Answer
$\dfrac{2}{{4 - 3x}} = \mathop \sum \limits_{n = 0}^\infty \dfrac{{{3^n}}}{{{2^{2n + 1}}}}{x^n}$, ${\ \ \ }$ converges for $\left| x \right| \lt \dfrac{4}{3}$
Work Step by Step
Write $\dfrac{2}{{4 - 3x}} = \dfrac{2}{{4\left( {1 - \left( {\dfrac{3}{4}x} \right)} \right)}}$.

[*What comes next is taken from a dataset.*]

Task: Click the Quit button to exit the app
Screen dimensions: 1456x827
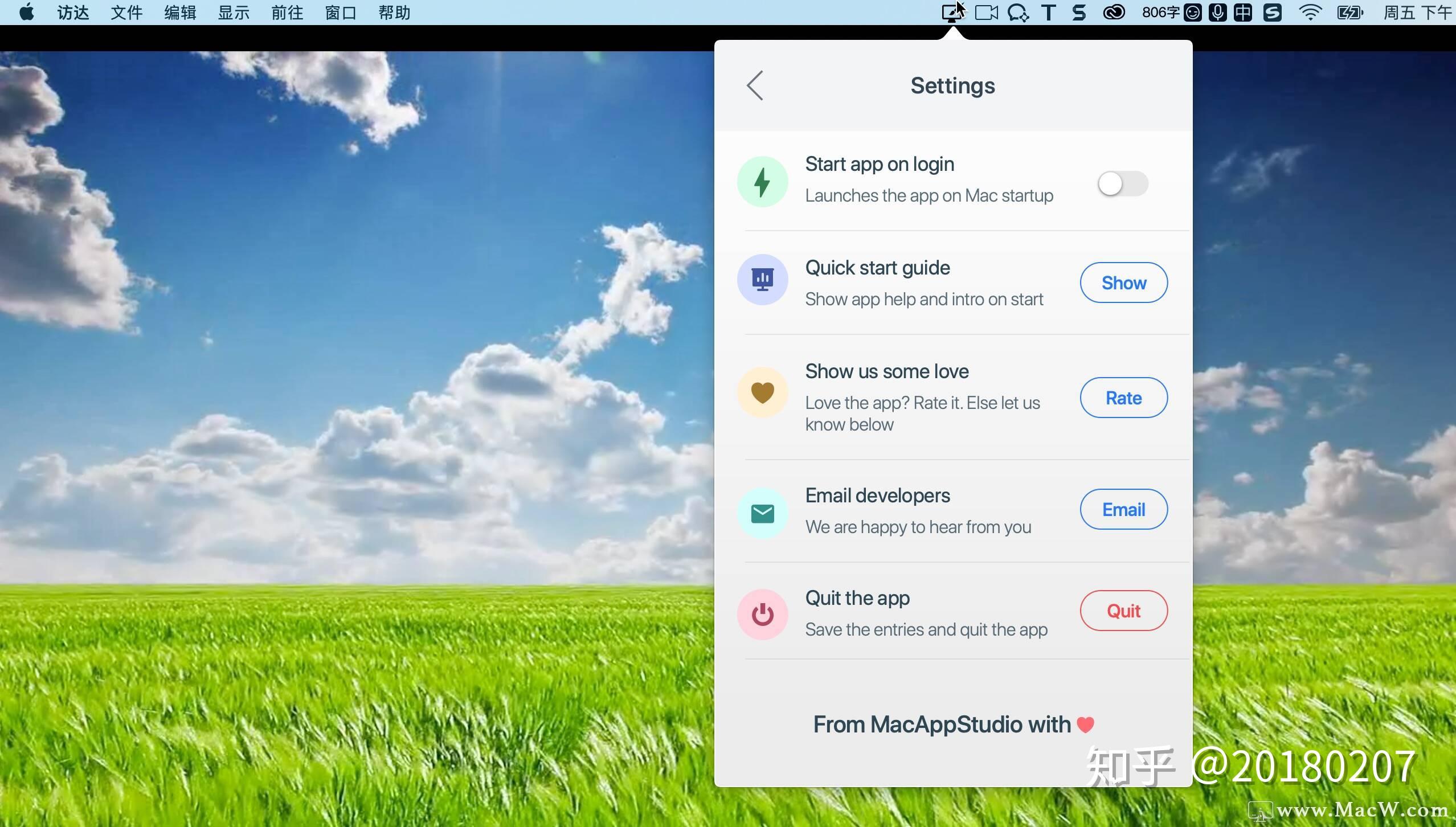Action: click(1122, 610)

We substitute $\dfrac{3}{4}x$ for $x$ in Eq. (2) of Section 11.6:
$\dfrac{2}{{4 - 3x}} = \dfrac{2}{{4\left( {1 - \left( {\dfrac{3}{4}x} \right)} \right)}} = \dfrac{1}{2}\left( {\dfrac{1}{{1 - \left( {\dfrac{3}{4}x} \right))}}} \right) = \dfrac{1}{2}\mathop \sum \limits_{n = 0}^\infty {\left( {\dfrac{3}{4}x} \right)^n}$
$\dfrac{2}{{4 - 3x}} = \dfrac{1}{2}\mathop \sum \limits_{n = 0}^\infty \dfrac{{{3^n}}}{{{2^{2n}}}}{x^n} = \mathop \sum \limits_{n = 0}^\infty \dfrac{{{3^n}}}{{{2^{2n + 1}}}}{x^n}$
The expansion above is valid for $\left| {\dfrac{3}{4}x} \right| \lt 1$ or $\left| x \right| \lt \dfrac{4}{3}$.